- _Activity_
Leaving out the pictures, please reproduce exactly and only the lines from the one that contains "The image size is (1512, 802)." through the last line below.

Data entries:
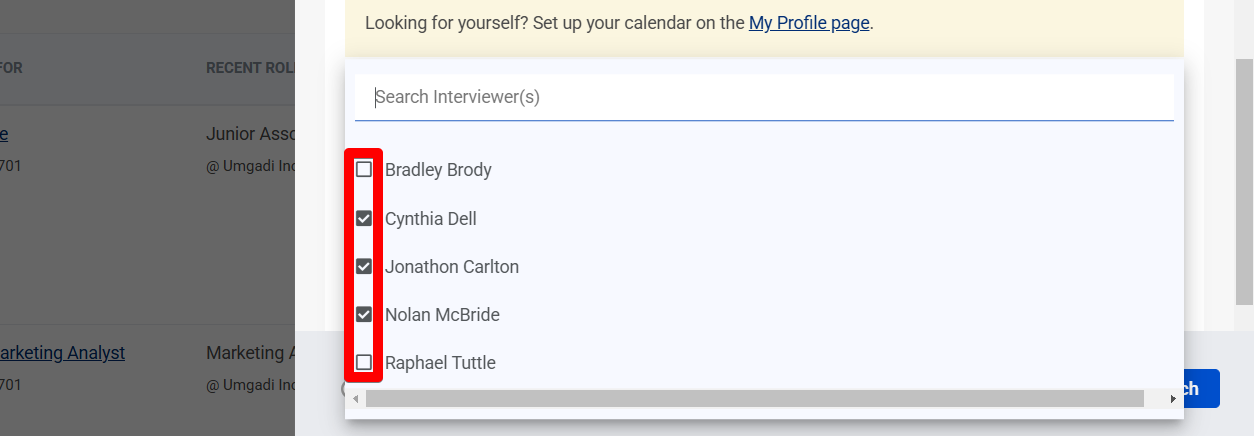1254x436 pixels.
Task: Click the horizontal scrollbar thumb
Action: [754, 399]

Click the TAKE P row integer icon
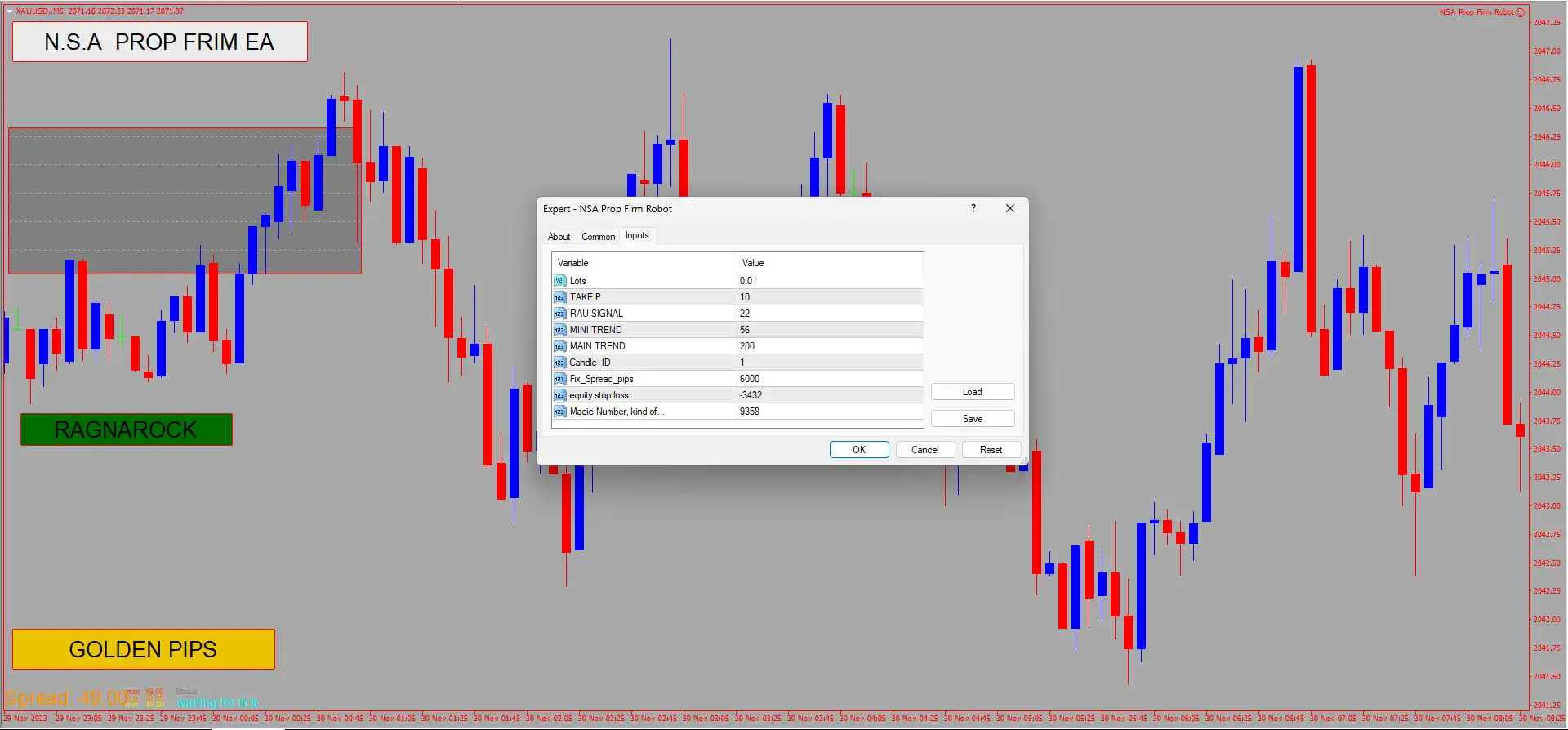[x=559, y=297]
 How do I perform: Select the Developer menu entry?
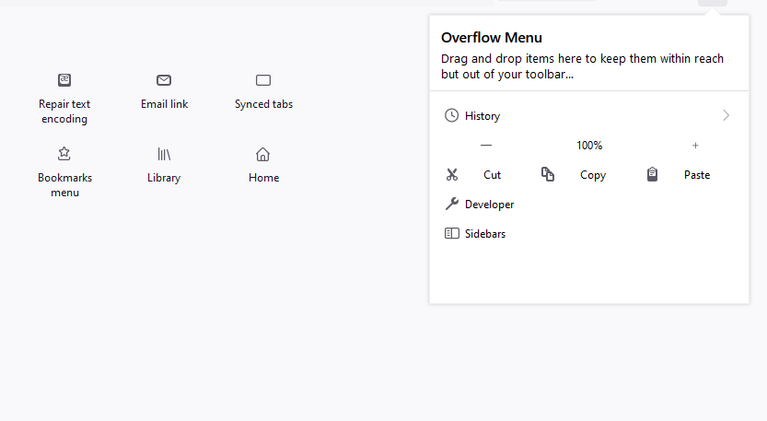[589, 204]
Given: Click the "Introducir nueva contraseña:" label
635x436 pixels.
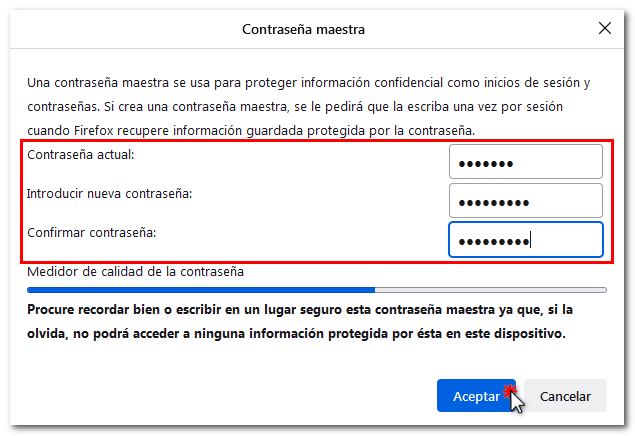Looking at the screenshot, I should 109,193.
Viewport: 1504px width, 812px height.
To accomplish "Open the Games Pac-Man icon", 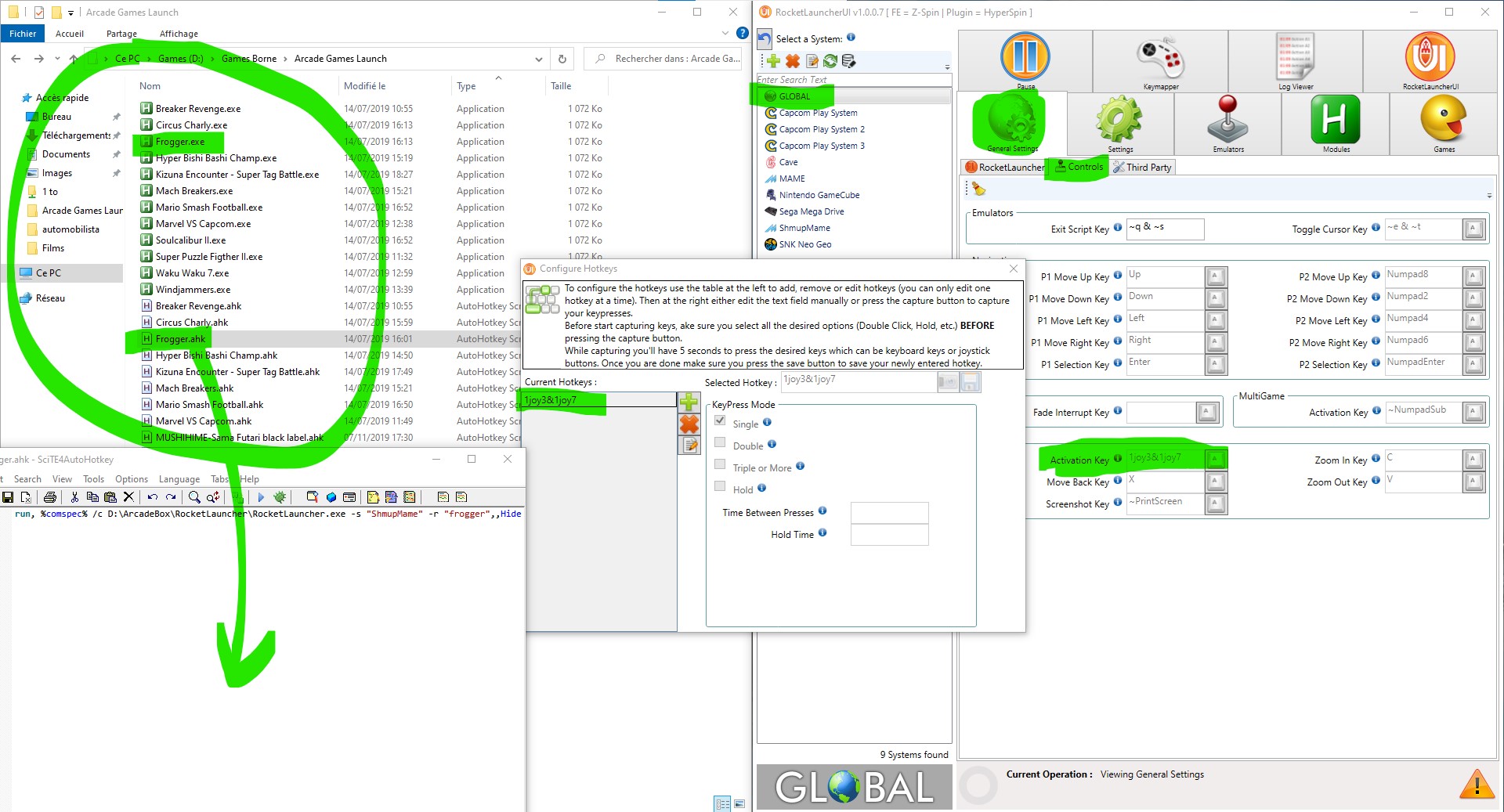I will [x=1444, y=123].
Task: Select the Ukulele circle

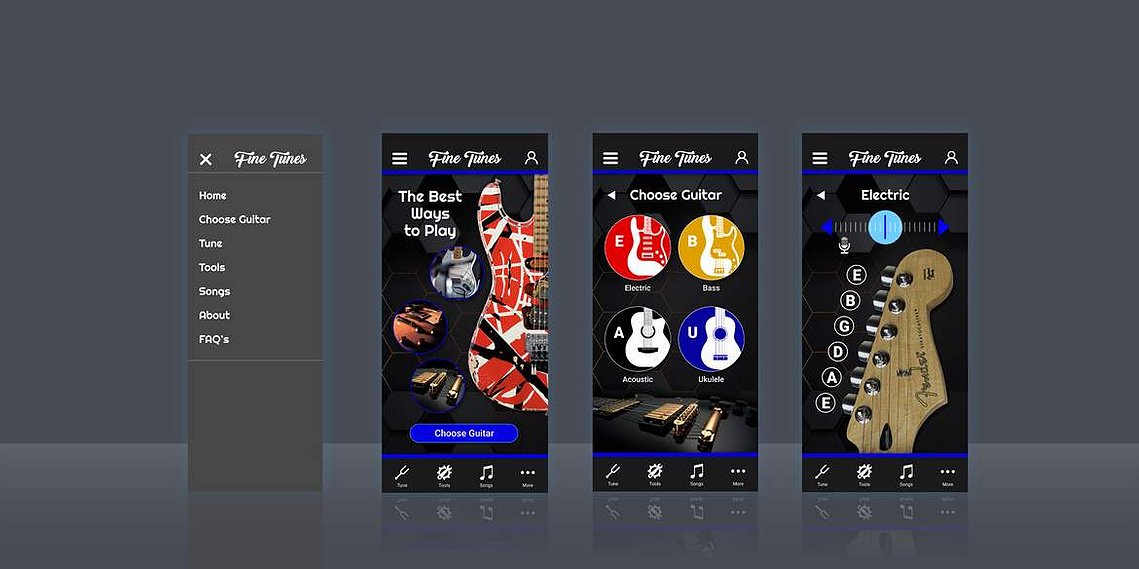Action: tap(711, 339)
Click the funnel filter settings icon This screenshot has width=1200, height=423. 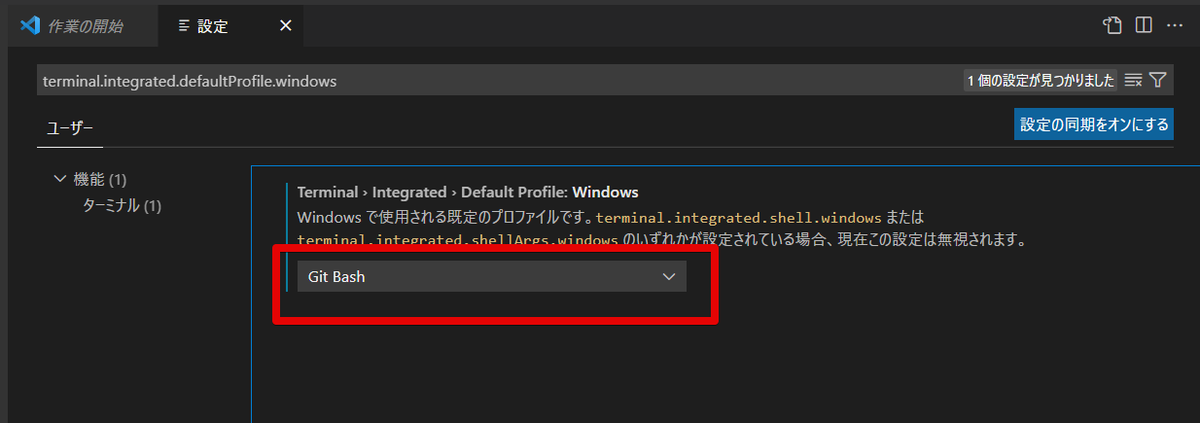tap(1158, 81)
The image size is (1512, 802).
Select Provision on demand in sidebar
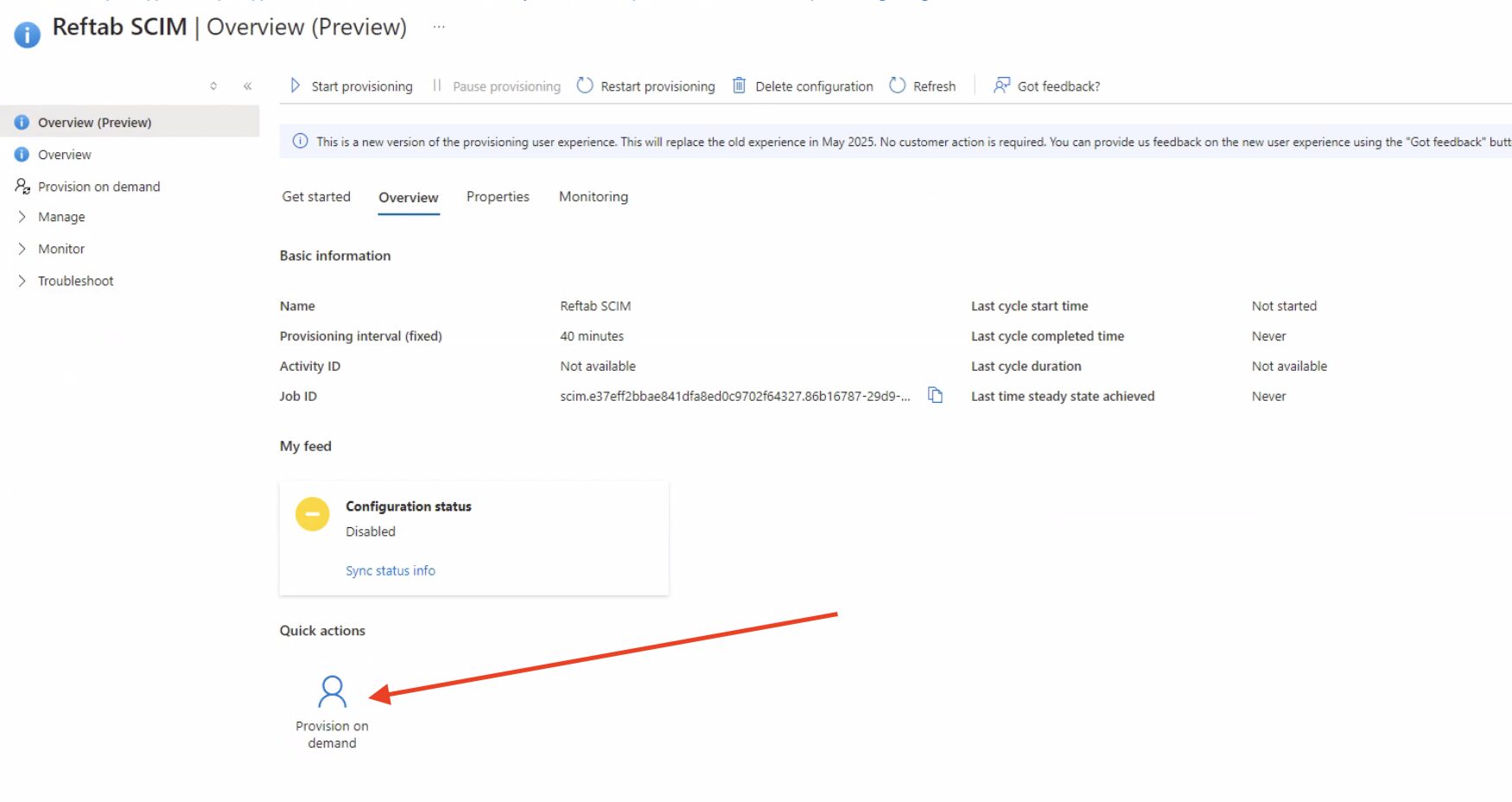coord(98,187)
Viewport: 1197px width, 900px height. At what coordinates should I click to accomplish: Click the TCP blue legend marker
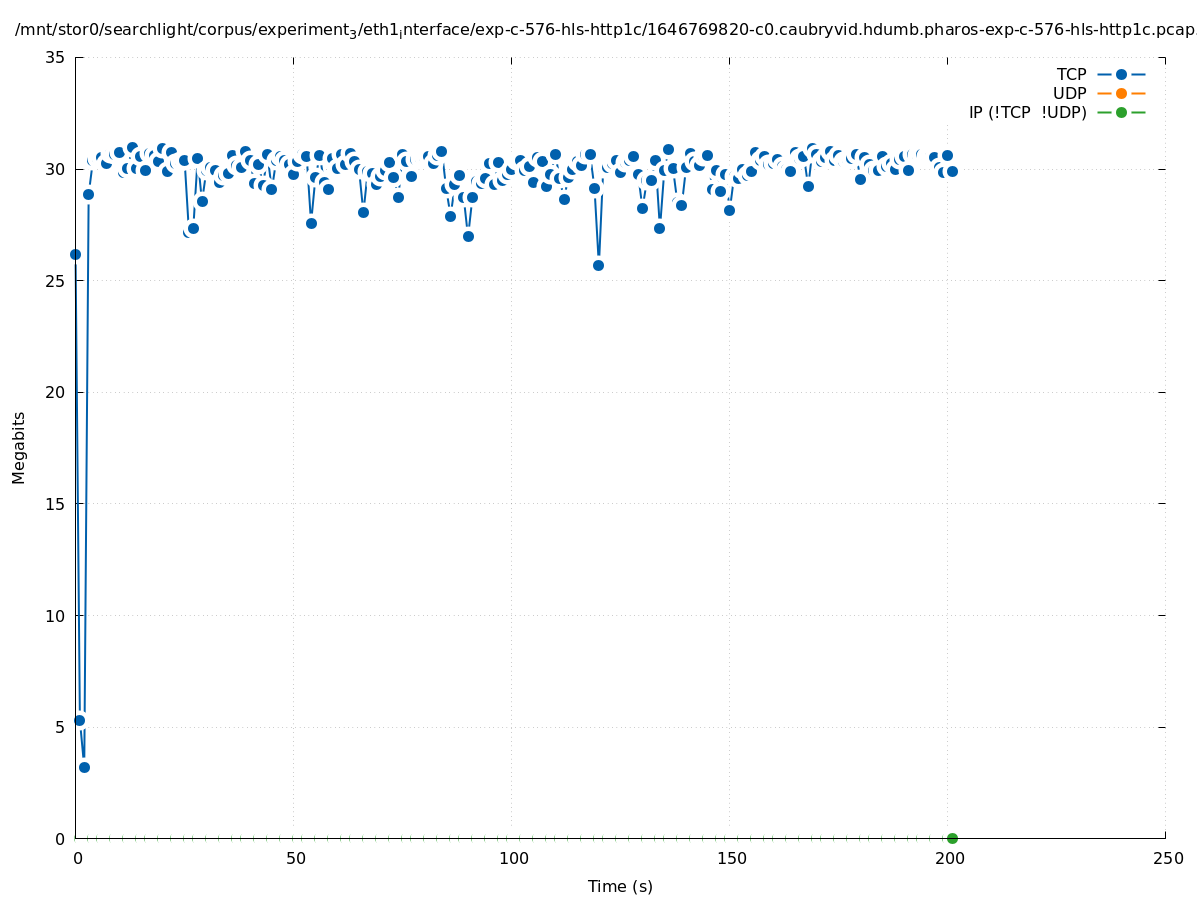pyautogui.click(x=1121, y=74)
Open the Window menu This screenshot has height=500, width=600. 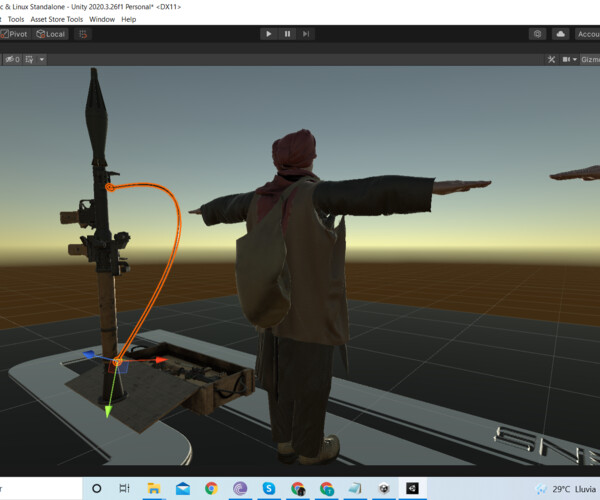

- _Solution to the problem_
The image size is (1512, 802).
Select Provision on demand in sidebar
coord(98,187)
Viewport: 1197px width, 900px height. At what coordinates should I click to accomplish: Click the TCP blue legend marker
pyautogui.click(x=1121, y=74)
Open the Window menu This screenshot has height=500, width=600. 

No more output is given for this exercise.